Stored data entries -
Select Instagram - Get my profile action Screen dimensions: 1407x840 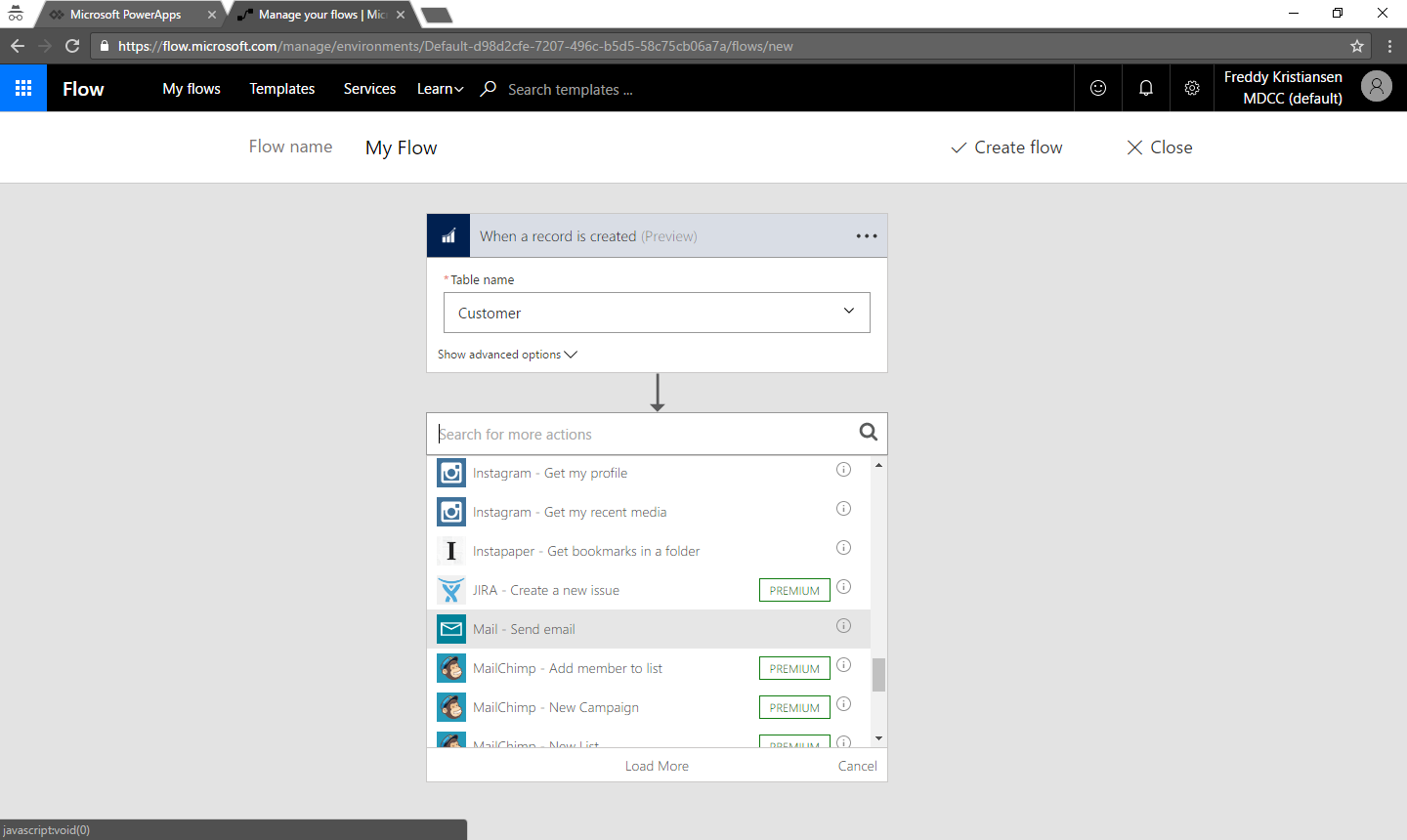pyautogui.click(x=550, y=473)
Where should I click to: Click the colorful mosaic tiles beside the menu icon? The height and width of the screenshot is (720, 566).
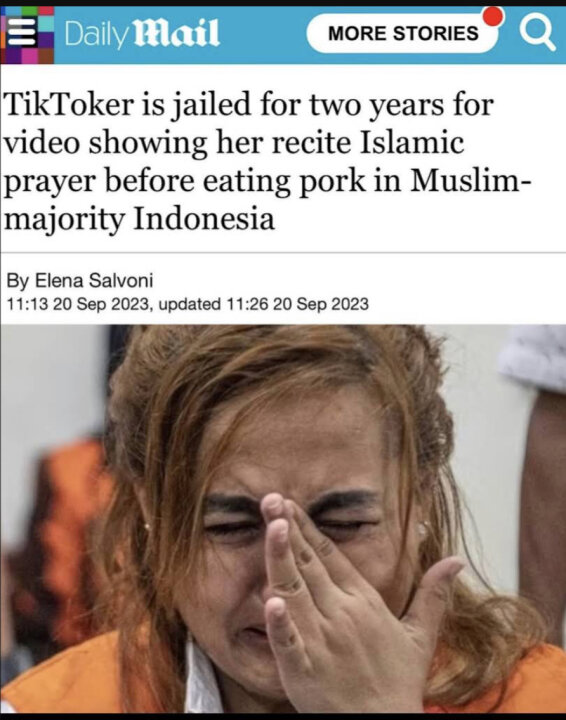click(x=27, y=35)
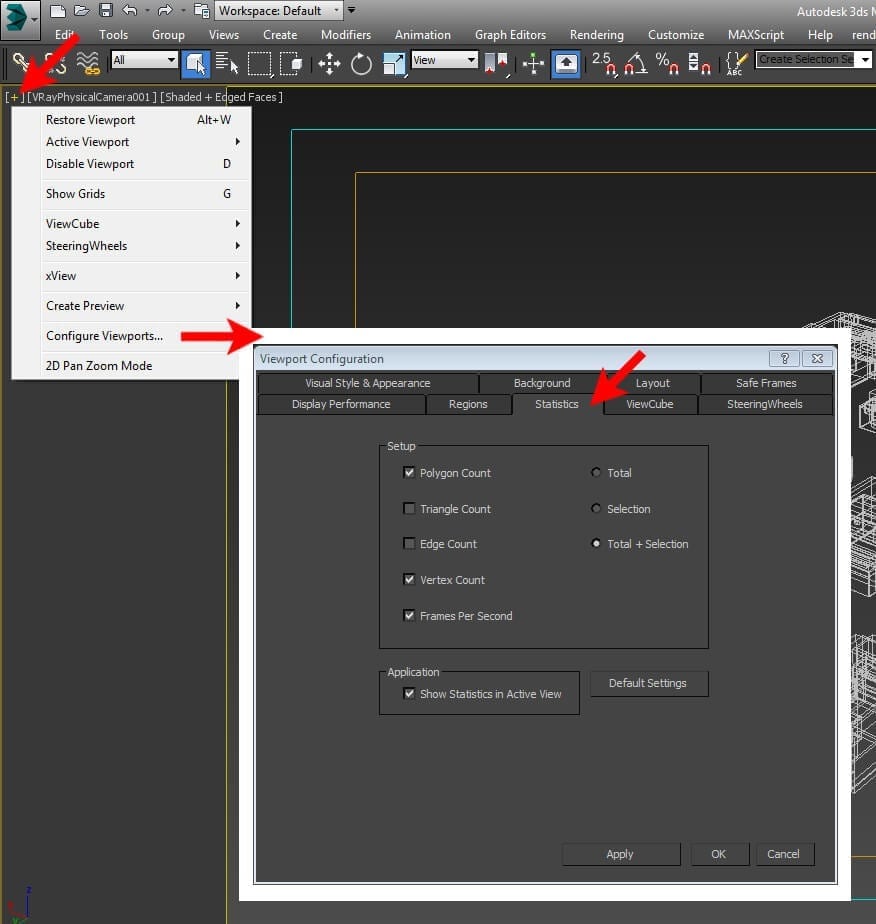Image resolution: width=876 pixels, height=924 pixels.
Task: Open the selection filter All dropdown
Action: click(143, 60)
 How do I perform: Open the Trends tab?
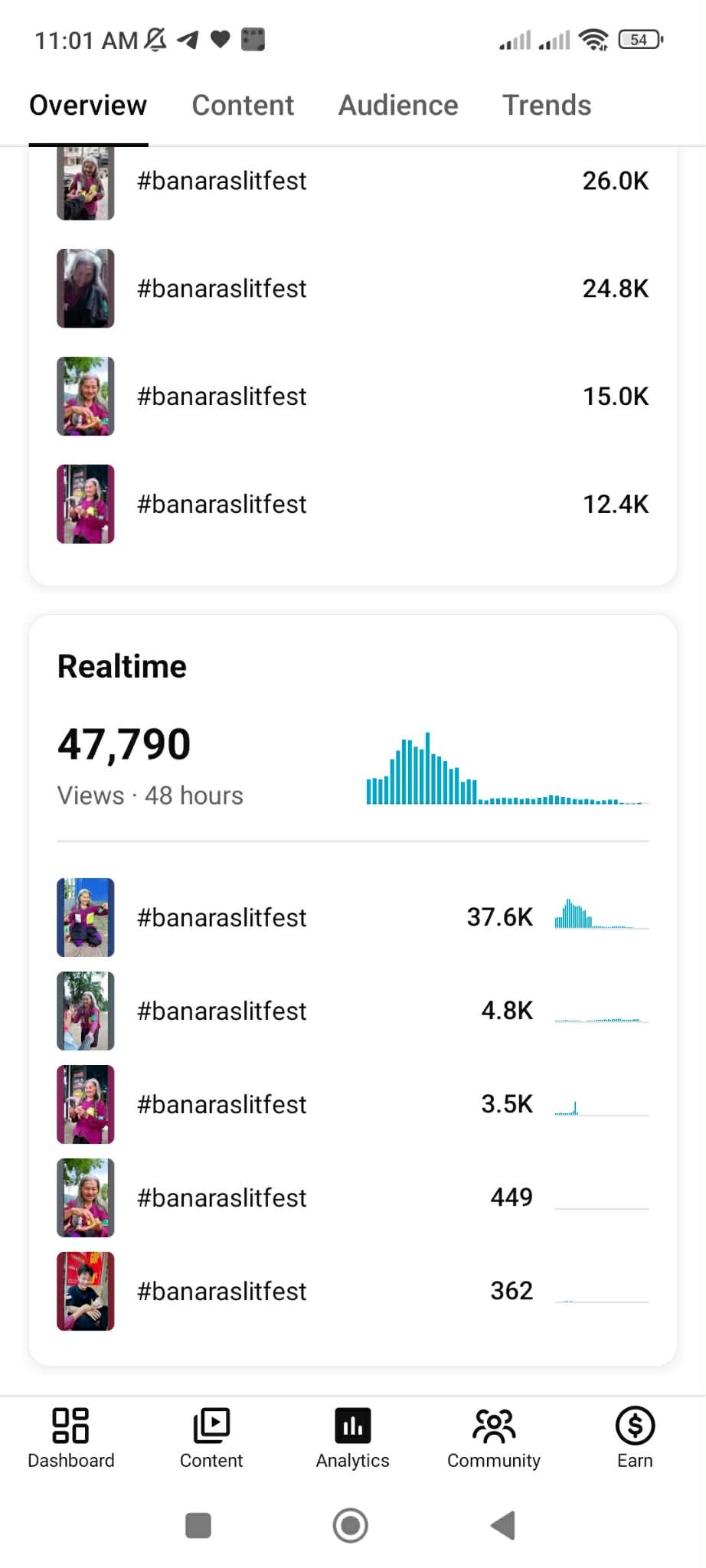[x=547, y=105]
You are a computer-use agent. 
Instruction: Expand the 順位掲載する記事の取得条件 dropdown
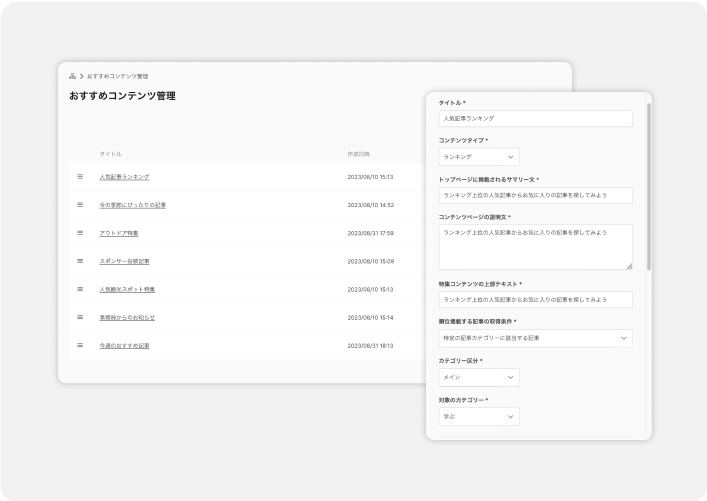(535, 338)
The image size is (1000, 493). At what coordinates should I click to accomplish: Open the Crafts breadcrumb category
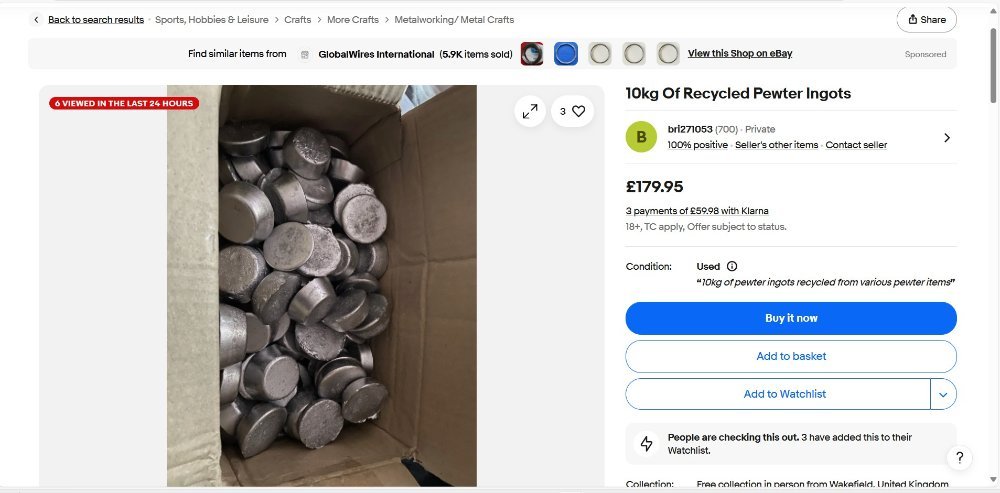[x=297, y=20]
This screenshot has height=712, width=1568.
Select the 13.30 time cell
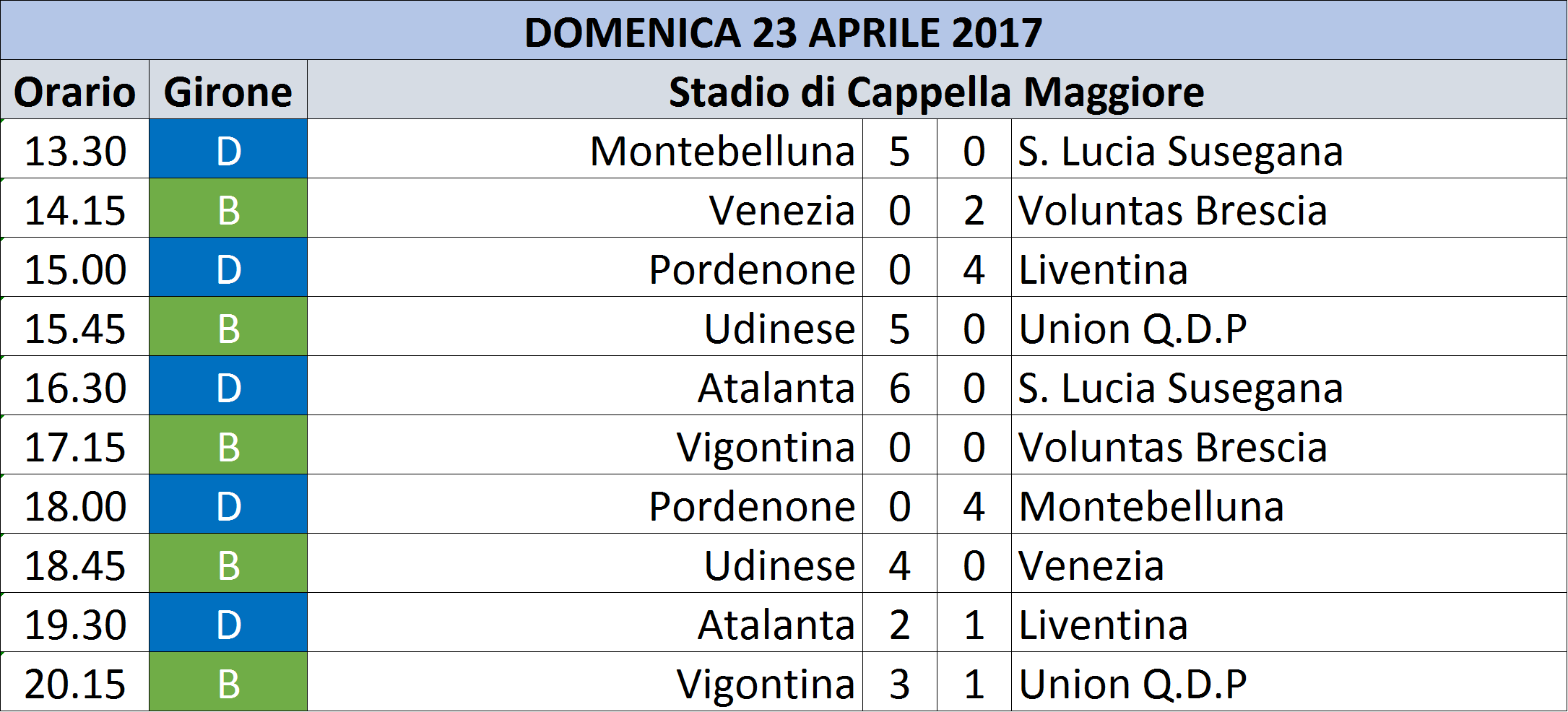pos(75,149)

PROBLEM DESCRIPTION - Your copy should hold exactly the lines from the one with "The image size" through the end of the records, both included, and no pictures.

RESPONSE TO THE TASK -
The image size is (1000, 493). At what coordinates should I click to accomplish: Open the Crafts breadcrumb category
[x=297, y=20]
This screenshot has height=712, width=1568.
Select the 13.30 time cell
pos(75,149)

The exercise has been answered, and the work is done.